I am preparing a Jenkins pipeline script in Groovy language. I would like to move all files and folders to another location. As Groovy supports Java so I used below java code to perform the operation.
pipeline{ agent any
stages{
stage('Organise Files'){
steps{
script{
File sourceFolder = new File("C:\\My-Source");
File destinationFolder = new File("C:\\My-Destination");
File[] listOfFiles = sourceFolder.listFiles();
echo "Files Total: " + listOfFiles.length;
for (File file : listOfFiles) {
if (file.isFile()) {
echo file.getName()
Files.copy(Paths.get(file.path), Paths.get("C:\\My-Destination"));
}
}
}
}
}
}
}
This code throws the bellow exception:
groovy.lang.MissingPropertyException: No such property: Files for class: WorkflowScript
I tried with below code too, but it's not working either.

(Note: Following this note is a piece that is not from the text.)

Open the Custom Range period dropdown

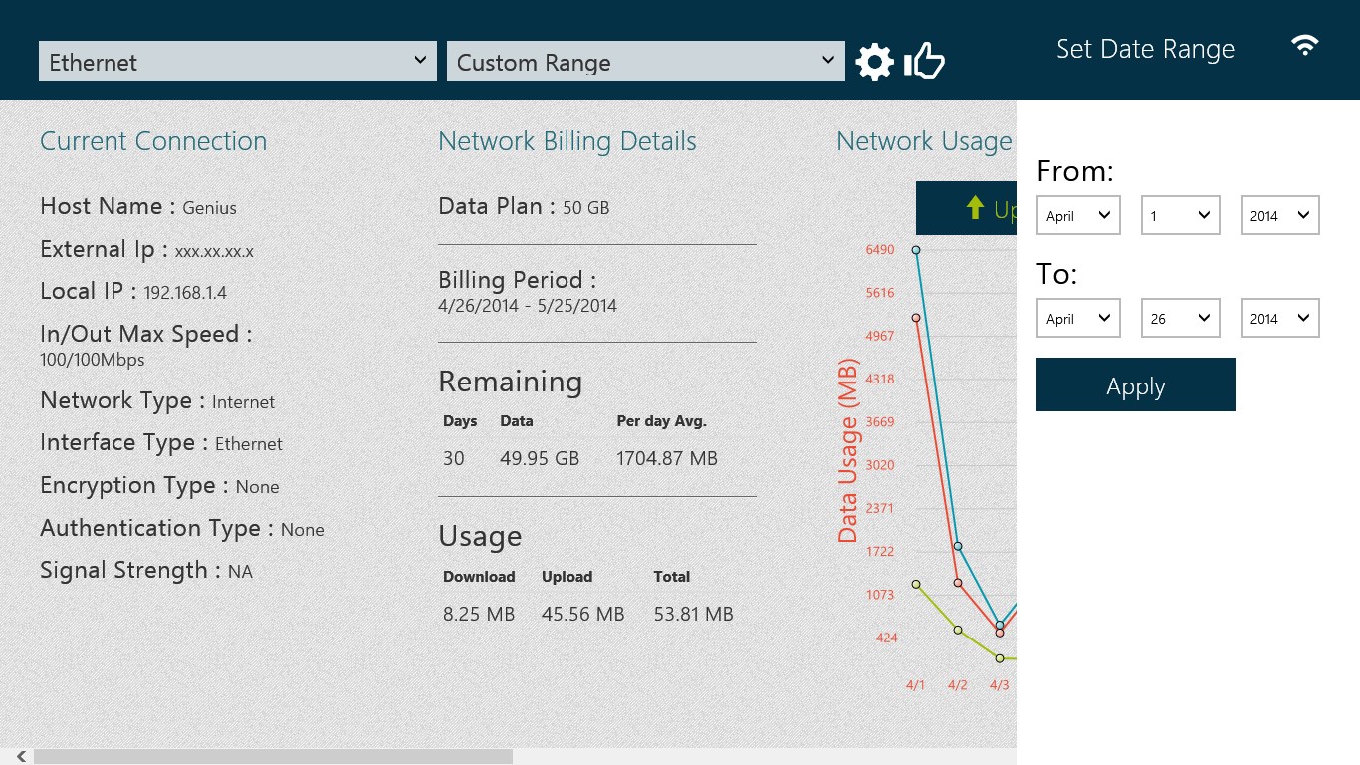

FileUtils.copyFile(file.path, "C:\\My-Destination");
Finally, I did try with java I/O Stream to perform the operation and the code is bellow:
def srcStream = new File("C:\\My-Source\\**\\*").newDataInputStream()
def dstStream = new File("C:\\My-Destination").newDataOutputStream()
dstStream << srcStream
srcStream.close()
dstStream.close()
But it's not working either and throws the below exception:
java.io.FileNotFoundException: C:\My-Source (Access is denied)
Can anyone suggest me how to solve the problem and please also let me know how can I delete the files from the source location after copy or move it? One more thing, during the copy can I filter some folder and files using wildcard? Please also let me know that.
Don't execute these I/O functions using plain Java/Groovy. Even if you get this running, this will always be executed on the master and not the build agents. Use pipeline steps also for this, for example:
bat("xcopy C:\\My-Source C:\\My-Destination /O /X /E /H /K")
or using the File Operations Plugin
fileOperations([fileCopyOperation(
excludes: '',
flattenFiles: false,
includes: 'C:\\My-Source\\**',
targetLocation: "C:\\My-Destination"
)]).
I assume I didn't hit the very right syntax for Windows paths here in my examples, but I hope you get the point.